#### Prompt
If a record contains a picture, leave the picture out and reproduce everything else exactly.

====================

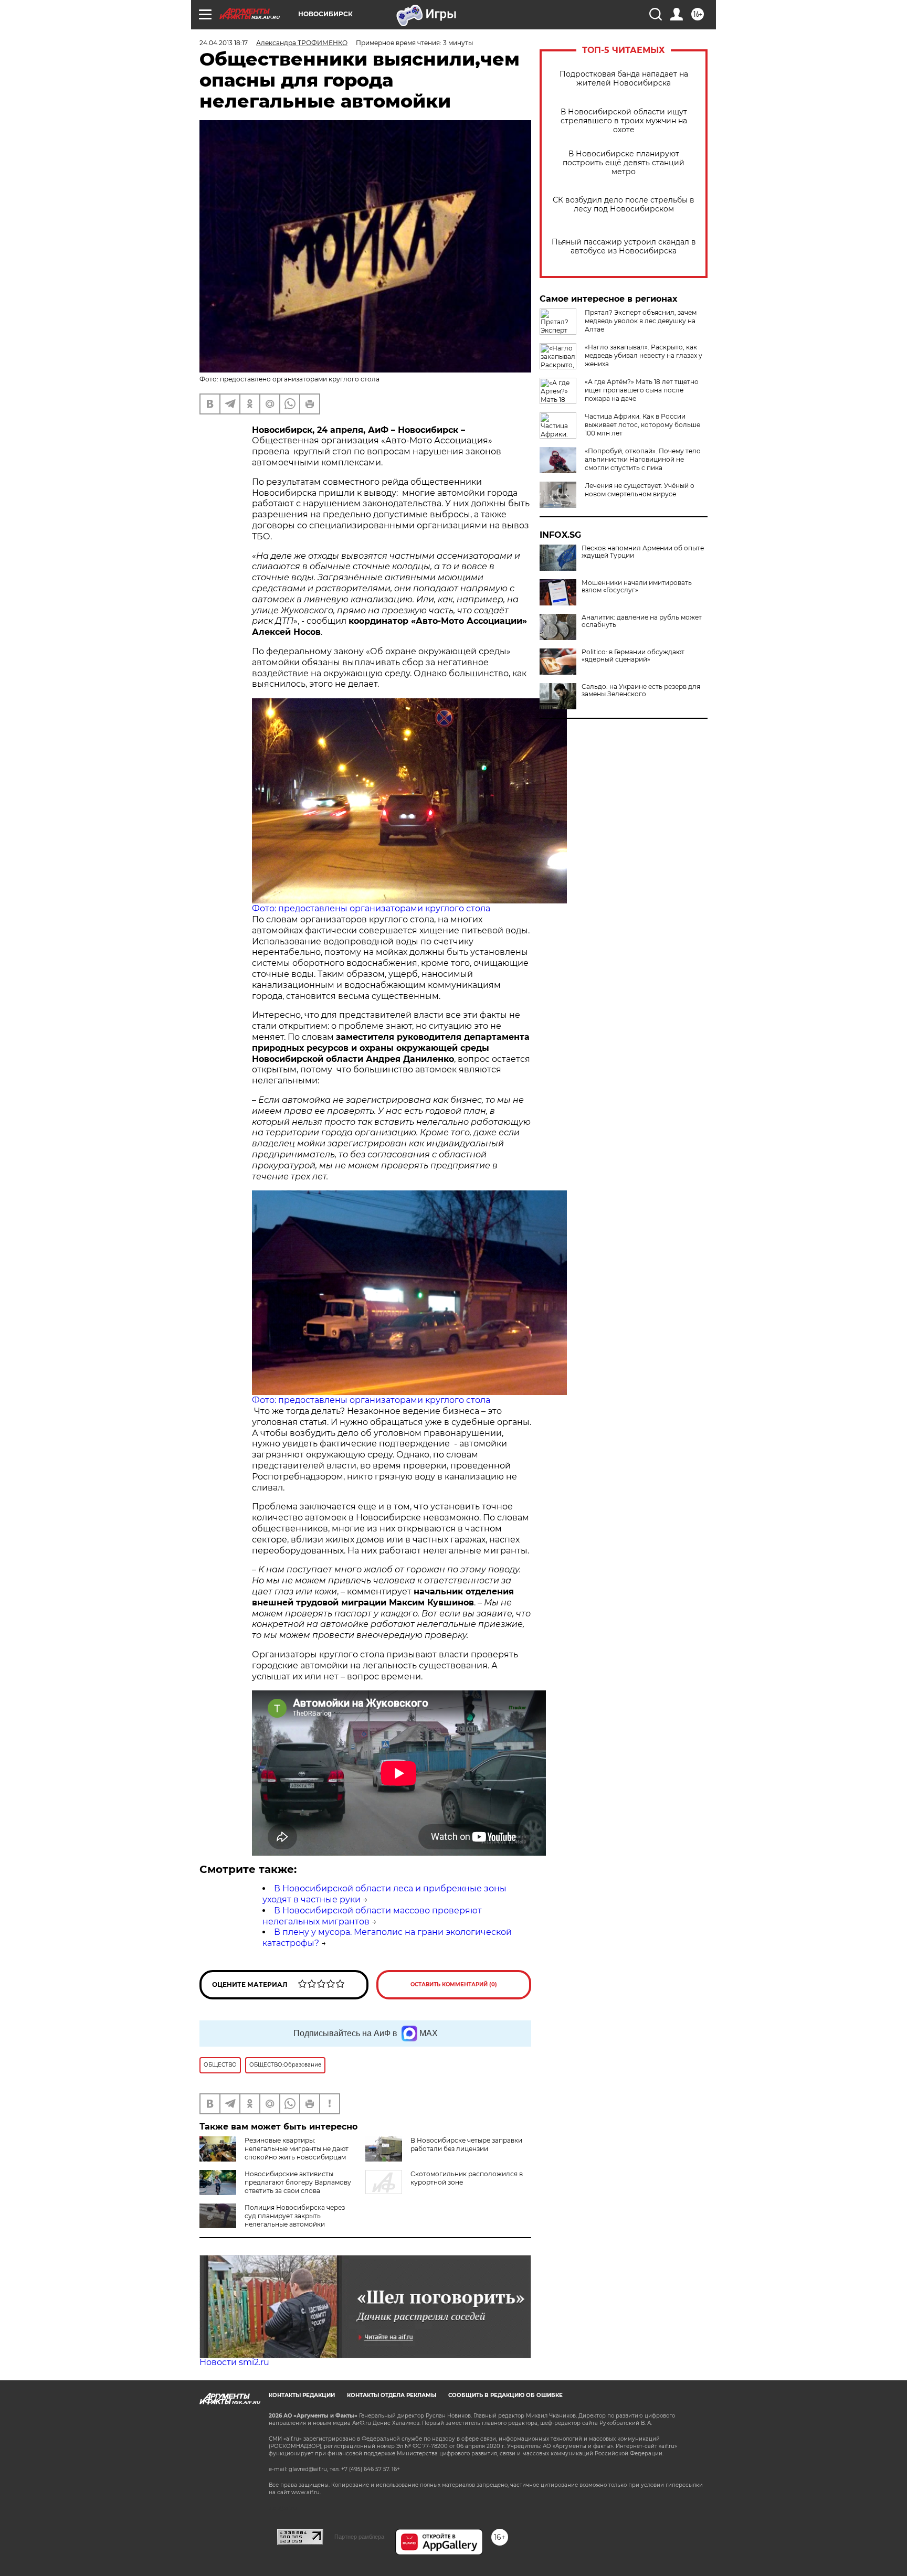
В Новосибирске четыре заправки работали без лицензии (466, 2144)
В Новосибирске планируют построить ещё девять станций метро (623, 163)
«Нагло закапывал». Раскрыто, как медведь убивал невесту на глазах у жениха (643, 355)
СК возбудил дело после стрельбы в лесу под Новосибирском (623, 205)
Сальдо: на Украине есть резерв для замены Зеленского (641, 690)
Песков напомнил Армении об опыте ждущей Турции (643, 552)
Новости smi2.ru (234, 2362)
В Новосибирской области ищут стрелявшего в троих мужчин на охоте (624, 121)
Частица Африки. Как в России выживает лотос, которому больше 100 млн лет (642, 424)
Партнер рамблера (359, 2537)
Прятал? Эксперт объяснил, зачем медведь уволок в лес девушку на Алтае (641, 320)
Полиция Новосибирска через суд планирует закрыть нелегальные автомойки (295, 2216)
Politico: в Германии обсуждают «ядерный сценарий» (633, 655)
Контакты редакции (302, 2395)
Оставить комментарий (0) (453, 1984)
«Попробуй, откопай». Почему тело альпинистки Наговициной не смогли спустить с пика (643, 459)
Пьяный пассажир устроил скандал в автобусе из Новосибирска (624, 247)
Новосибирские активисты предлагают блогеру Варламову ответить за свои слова (298, 2182)
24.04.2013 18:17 (223, 43)
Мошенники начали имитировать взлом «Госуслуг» (637, 586)
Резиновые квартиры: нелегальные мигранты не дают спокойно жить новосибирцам (297, 2148)
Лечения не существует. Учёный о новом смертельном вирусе (639, 490)
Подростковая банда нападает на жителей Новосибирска (624, 79)
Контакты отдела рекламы (391, 2395)
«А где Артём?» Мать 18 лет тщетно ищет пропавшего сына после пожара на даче (642, 390)
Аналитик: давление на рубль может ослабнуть (642, 621)
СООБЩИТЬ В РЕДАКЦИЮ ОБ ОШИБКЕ (505, 2395)
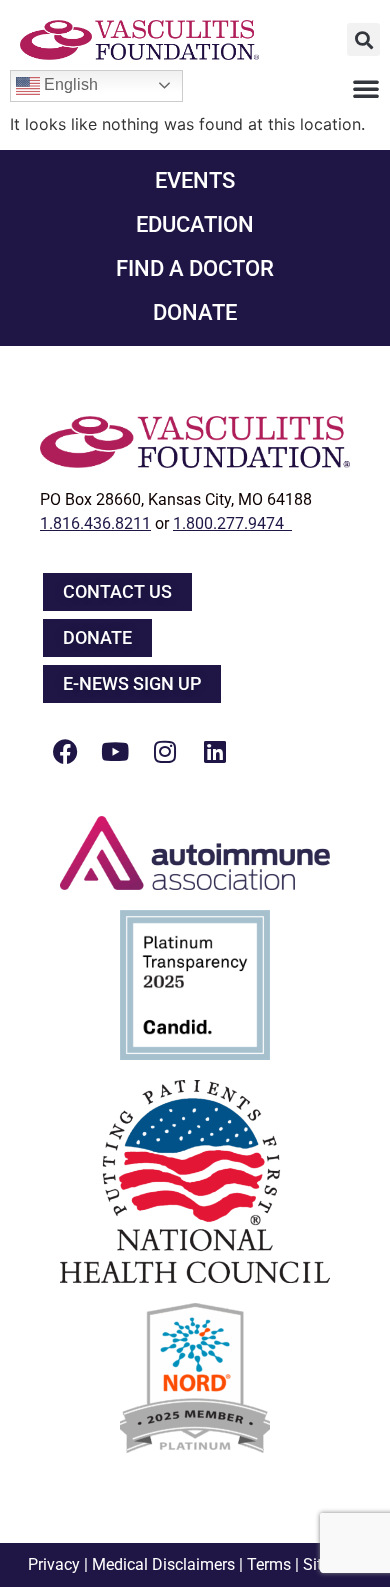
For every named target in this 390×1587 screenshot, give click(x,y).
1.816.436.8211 (95, 523)
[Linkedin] (215, 751)
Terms (269, 1564)
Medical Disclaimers (163, 1564)
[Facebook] (65, 751)
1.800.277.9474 (232, 523)
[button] (363, 39)
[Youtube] (115, 751)
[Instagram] (165, 751)
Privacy (54, 1564)
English (69, 84)
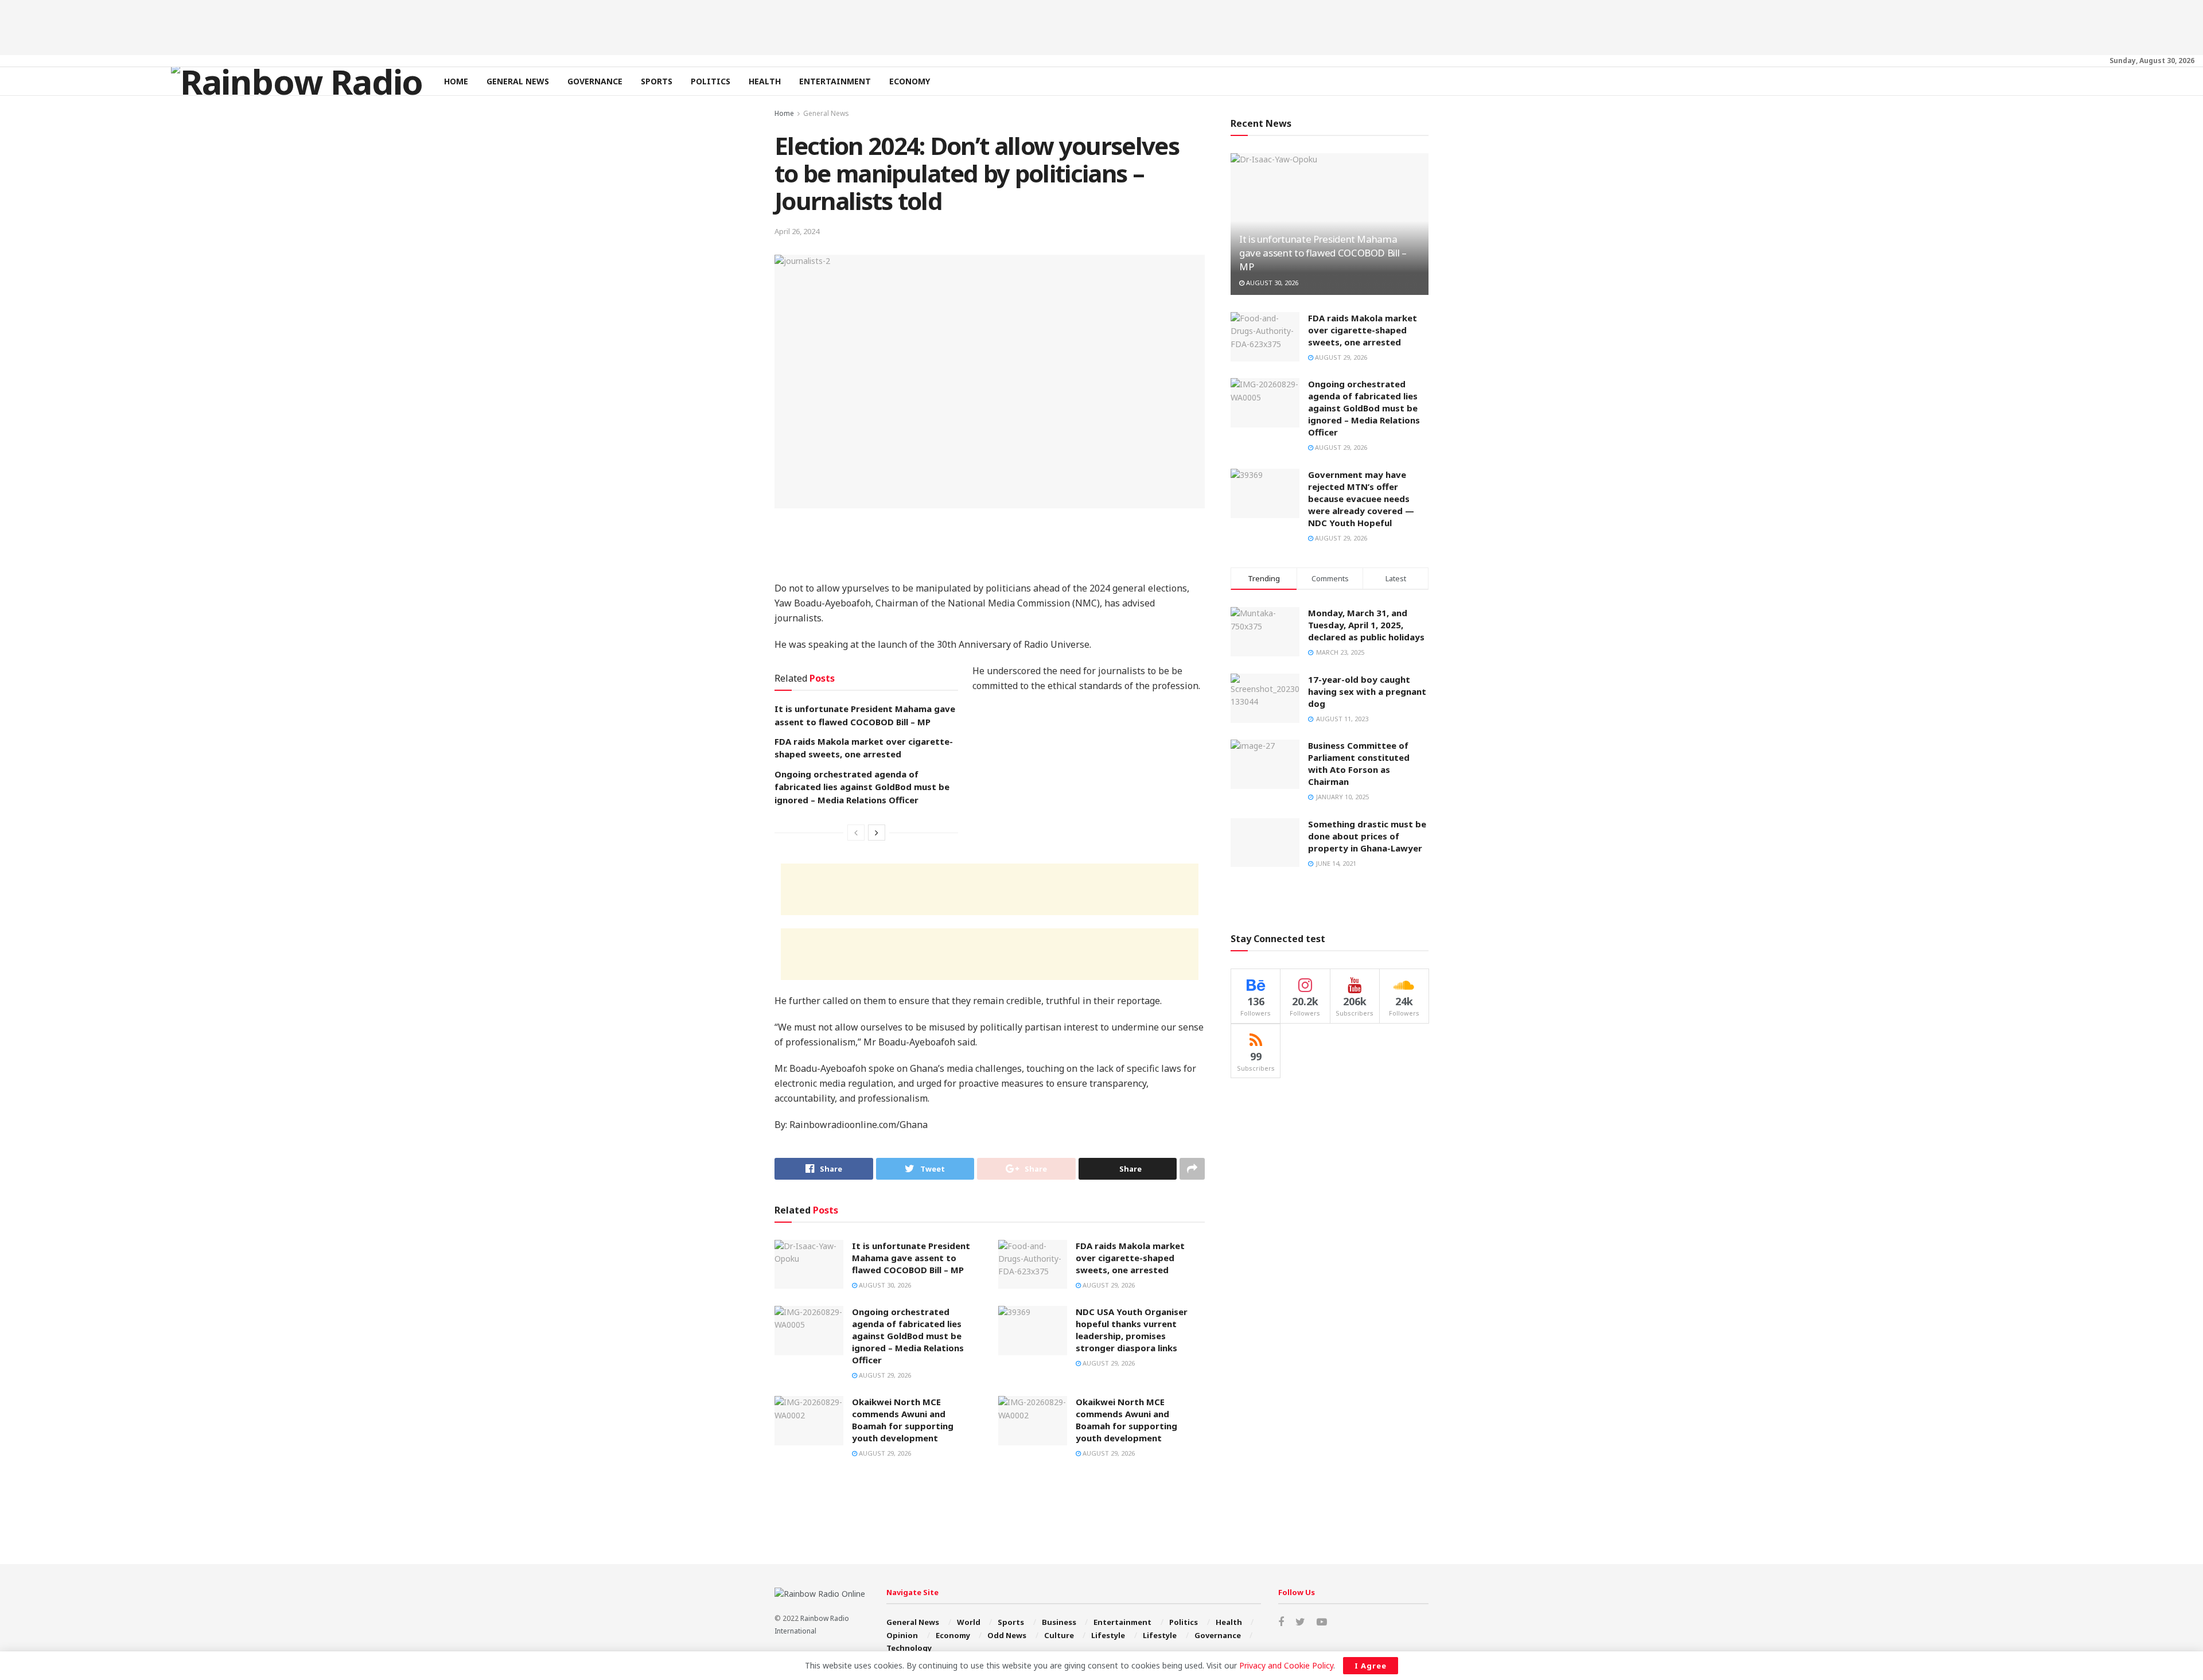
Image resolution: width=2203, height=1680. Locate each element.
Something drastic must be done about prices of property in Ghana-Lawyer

====================

#### Written answer
В Новосибирске четыре заправки работали без лицензии (466, 2144)
В Новосибирске планируют построить ещё девять станций метро (623, 163)
«Нагло закапывал». Раскрыто, как медведь убивал невесту на глазах у жениха (643, 355)
СК возбудил дело после стрельбы в лесу под Новосибирском (623, 205)
Сальдо: на Украине есть резерв для замены Зеленского (641, 690)
Песков напомнил Армении об опыте ждущей Турции (643, 552)
Новости smi2.ru (234, 2362)
В Новосибирской области ищут стрелявшего в троих мужчин на охоте (624, 121)
Частица Африки. Как в России выживает лотос, которому больше 100 млн лет (642, 424)
Партнер рамблера (359, 2537)
Прятал? Эксперт объяснил, зачем медведь уволок в лес девушку на Алтае (641, 320)
Полиция Новосибирска через суд планирует закрыть нелегальные автомойки (295, 2216)
Politico: в Германии обсуждают «ядерный сценарий» (633, 655)
Контакты редакции (302, 2395)
Оставить комментарий (0) (453, 1984)
«Попробуй, откопай». Почему тело альпинистки Наговициной не смогли спустить с пика (643, 459)
Пьяный пассажир устроил скандал в автобусе из Новосибирска (624, 247)
Новосибирские активисты предлагают блогеру Варламову ответить за свои слова (298, 2182)
24.04.2013 18:17 (223, 43)
Мошенники начали имитировать взлом «Госуслуг» (637, 586)
Резиновые квартиры: нелегальные мигранты не дают спокойно жить новосибирцам (297, 2148)
Лечения не существует. Учёный о новом смертельном вирусе (639, 490)
Подростковая банда нападает на жителей Новосибирска (624, 79)
Контакты отдела рекламы (391, 2395)
«А где Артём?» Мать 18 лет тщетно ищет пропавшего сына после пожара на даче (642, 390)
Аналитик: давление на рубль может ослабнуть (642, 621)
СООБЩИТЬ В РЕДАКЦИЮ ОБ ОШИБКЕ (505, 2395)
For every named target in this 390×1587 screenshot, give click(x,y).
1.816.436.8211 (95, 523)
[Linkedin] (215, 751)
Terms (269, 1564)
Medical Disclaimers (163, 1564)
[Facebook] (65, 751)
1.800.277.9474 (232, 523)
[button] (363, 39)
[Youtube] (115, 751)
[Instagram] (165, 751)
Privacy (54, 1564)
English (69, 84)
Image resolution: width=2203, height=1680. Locate each element.
Something drastic must be done about prices of property in Ghana-Lawyer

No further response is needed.